On November 4, 2021, the Southern District of New York removed its post Boswell v Bimbo Bakeries USA, Inc., an alleged class action lawsuit alleging that Entenmann’s “All Butter Loaf Cake” was falsely advertised because it contained soybean oil and artificial flavors in addition to butter. Recognizing that the description “All Butter” is ambiguous, the Boswell the court examined the label of the challenged product as well as the labels used on other buttercake products to determine that the description was not “likely to mislead a reasonable consumer acting reasonably in the circumstances”.

On November 9, 2021, the Southern District of New York also laid off Kamara v. Pepperidge Farm Inc., an alleged class action lawsuit alleging that the use of the term “Golden Butter Crackers” was misleading because the crackers contained vegetable oil. the Kamara The court found that the product’s packaging accurately indicated that the crackers contained vegetable oil, noting that vegetable oil was the second ingredient in the list of ingredients displayed on the packaging. As such, the tribunal concluded that the complaint did not plausibly allege why a reasonable consumer would interpret “Golden Butter” to mean that “wherever butter could be used in the product, it would be used instead of use its synthetic substitute, vegetable oil. “

Most recently, on December 3, 2021, the Eastern District of New York removed its post Warren v. Whole Foods Market Group Inc., an alleged class action lawsuit claiming that the label used on Whole Foods Market’s instant oatmeal has misled consumers and “tricked them into paying inflated prices” for a high-sugar product.

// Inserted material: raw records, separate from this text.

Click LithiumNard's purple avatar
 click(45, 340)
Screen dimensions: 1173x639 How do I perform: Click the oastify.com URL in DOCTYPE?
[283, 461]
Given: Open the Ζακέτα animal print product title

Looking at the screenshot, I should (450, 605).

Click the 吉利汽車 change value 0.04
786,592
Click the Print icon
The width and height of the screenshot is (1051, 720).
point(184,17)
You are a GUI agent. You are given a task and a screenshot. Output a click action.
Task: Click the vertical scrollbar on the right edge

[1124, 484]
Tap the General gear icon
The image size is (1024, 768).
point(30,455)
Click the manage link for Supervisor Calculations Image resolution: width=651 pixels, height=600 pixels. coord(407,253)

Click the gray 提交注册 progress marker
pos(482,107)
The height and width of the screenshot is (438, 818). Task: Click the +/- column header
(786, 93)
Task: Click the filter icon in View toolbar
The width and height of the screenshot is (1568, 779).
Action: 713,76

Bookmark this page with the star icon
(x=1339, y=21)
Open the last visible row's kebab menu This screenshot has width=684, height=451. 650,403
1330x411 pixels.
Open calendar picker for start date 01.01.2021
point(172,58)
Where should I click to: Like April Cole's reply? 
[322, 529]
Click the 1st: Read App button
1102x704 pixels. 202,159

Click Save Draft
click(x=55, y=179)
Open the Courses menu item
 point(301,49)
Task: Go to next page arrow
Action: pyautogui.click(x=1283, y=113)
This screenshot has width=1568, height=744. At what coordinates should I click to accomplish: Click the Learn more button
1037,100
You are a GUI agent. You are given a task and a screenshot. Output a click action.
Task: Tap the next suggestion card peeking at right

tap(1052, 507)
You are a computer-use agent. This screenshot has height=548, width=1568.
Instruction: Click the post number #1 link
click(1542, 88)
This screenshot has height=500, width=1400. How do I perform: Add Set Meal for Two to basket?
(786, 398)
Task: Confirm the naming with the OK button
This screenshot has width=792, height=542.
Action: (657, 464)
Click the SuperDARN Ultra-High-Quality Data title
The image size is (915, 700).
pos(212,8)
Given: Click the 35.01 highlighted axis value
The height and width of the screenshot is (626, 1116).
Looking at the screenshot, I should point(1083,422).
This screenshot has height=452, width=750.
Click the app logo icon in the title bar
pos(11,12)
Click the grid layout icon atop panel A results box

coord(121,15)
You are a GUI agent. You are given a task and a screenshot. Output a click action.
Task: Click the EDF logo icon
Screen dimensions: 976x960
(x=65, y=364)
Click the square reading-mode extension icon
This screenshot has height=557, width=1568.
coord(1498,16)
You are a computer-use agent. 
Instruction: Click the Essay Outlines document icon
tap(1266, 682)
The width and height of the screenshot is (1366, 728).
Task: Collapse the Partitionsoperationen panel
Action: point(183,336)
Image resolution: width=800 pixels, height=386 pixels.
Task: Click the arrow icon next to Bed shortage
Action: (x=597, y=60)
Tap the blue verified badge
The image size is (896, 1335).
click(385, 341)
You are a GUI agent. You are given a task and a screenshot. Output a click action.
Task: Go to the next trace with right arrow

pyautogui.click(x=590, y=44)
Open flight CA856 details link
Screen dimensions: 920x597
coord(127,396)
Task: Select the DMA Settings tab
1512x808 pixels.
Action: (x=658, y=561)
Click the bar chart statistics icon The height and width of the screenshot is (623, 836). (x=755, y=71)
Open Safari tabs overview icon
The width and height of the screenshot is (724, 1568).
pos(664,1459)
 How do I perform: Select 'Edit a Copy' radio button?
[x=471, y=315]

The court ruled that the product’s sugar content was “hard to miss,” explaining that “even if a reasonable consumer was unaware of the many names of sugar or the purpose of the nutrition label, the fact remains that the words “Sugar 11g” are prominently displayed. right next to the ingredient list.

These mislabelling decisions stem “from a long series of putative class actions brought by the same lawyer,” as Justice Furman of the Southern District of New York described it. As such, they exemplify the New York federal courts’ willingness to screen out implausible and poorly filed complaints against large food manufacturers for allegedly mislabelling popular food products sold across the United States. This raises the question of whether the New York federal court precedent will influence food labeling disputes in other jurisdictions, and if so, how?